There are special circumstances and occasions that make us vulnerable to cancer. A person might have lived all his life in an unhealthy environment, surrounded by multiple carcinogens for years and remains cancer free, and then one day, without any significant external change, that person all of a sudden develops cancer. Nothing changed in the environment; diet and habits of the person remained the same, so what did change? Were there psychological and social reasons that made this person vulnerable to cancer?

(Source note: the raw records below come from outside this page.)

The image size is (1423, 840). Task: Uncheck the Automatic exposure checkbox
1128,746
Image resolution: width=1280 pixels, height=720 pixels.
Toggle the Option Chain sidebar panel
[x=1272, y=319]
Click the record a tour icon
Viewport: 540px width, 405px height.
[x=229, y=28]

Researchers are trying to answer such questions. Seven major hospitals, including the University of Washington School of Medicine and Louisiana Veteran Administration Hospital, conducted a cancer study looking at the physical, psychological, and social events in the lives of patients before they got cancer. They concluded that the single most important event for cancer in the adults is not the chemicals, pollutants, toxins, or any other so called "carcinogens" in a person's environment--it is the loss of a loved one or a major painful change in life within five years of the onset of cancer. 

In fact, 73% of adults with cancer have had a significant loss or a major change in life which people identified as unmanageable, occurred within five years of the onset of cancer.  No other cause comes even close to loss. As a result, loss or unmanageable stress may well be the single most important predictor for cancer.

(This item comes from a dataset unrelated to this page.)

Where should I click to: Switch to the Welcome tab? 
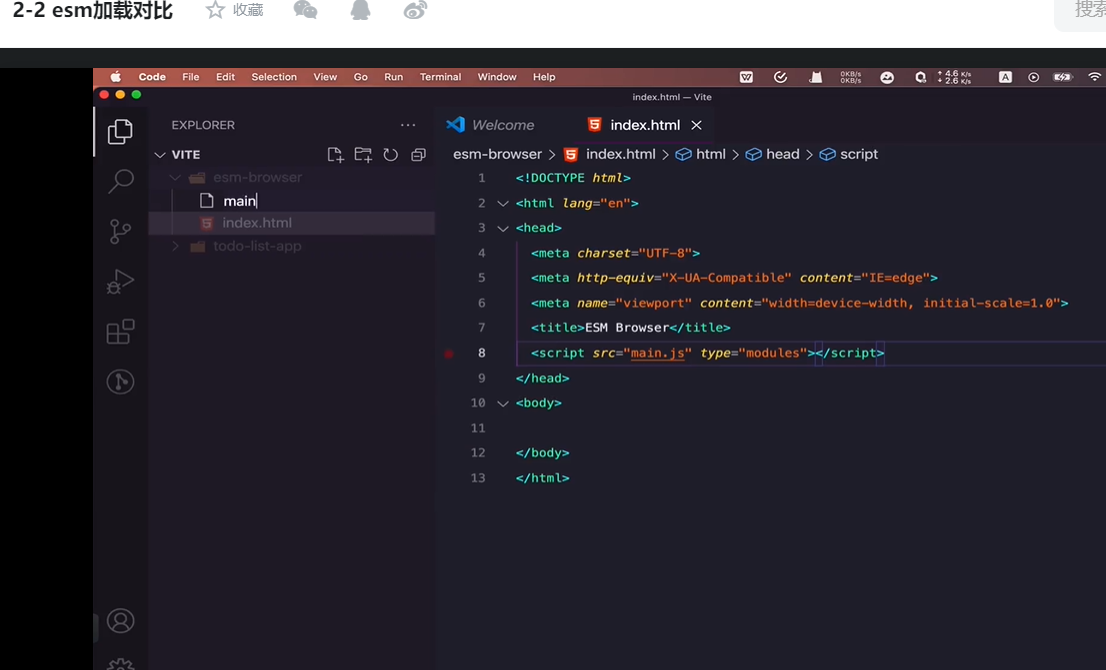click(502, 125)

Loss, perhaps, impairs the will to live. We all have heard stories that Uncle Joe or Granny Martha died of a tumor, a stroke, or a heart attack that did not come too long after his or her spouse died. What we may not realize that it didn't just happen with Uncle Joe and Granny Martha. According to a study on spouses who were married for 20 years or longer, in 50% of the cases, the surviving spouse died of some disease within two years of the loss of their spouse, regardless of their age. Only 50% of them survived a loss beyond two years-- such is the devastating impact of loss on our will to live. 

How is it that killers like cancer are related to psychological-emotional factors. Perhaps, an emotional breakdown leads to a breakdown of the body's defense. Something causes the immune system to become hostile and turn upon itself and on the body that it is supposed to protect. Applying this thinking to cancer, cancer cells regularly show up and are destroyed by our immune system all the time, but one day, the immune system does not do its job. The "surveillance theory" of immune system maintains that we destroy cancer cells hundreds and thousands of time before we ever get cancer. One day the immune system loses it's surveillance capacity. For some reason, it does not want to identify the cancer cells, or it allows the cancer cells do the damage without putting up an effective resistance.

In the summary, the efficiency of our immune system depends on many physical and emotional conditions. Our immune system is perhaps ultimately governed by our will to live and depends on matters, such as the overall sense of emotional and spiritual well-being, the degree of contentedness, happiness, and personal satisfaction, and the feeling of being loved, needed and valued by others.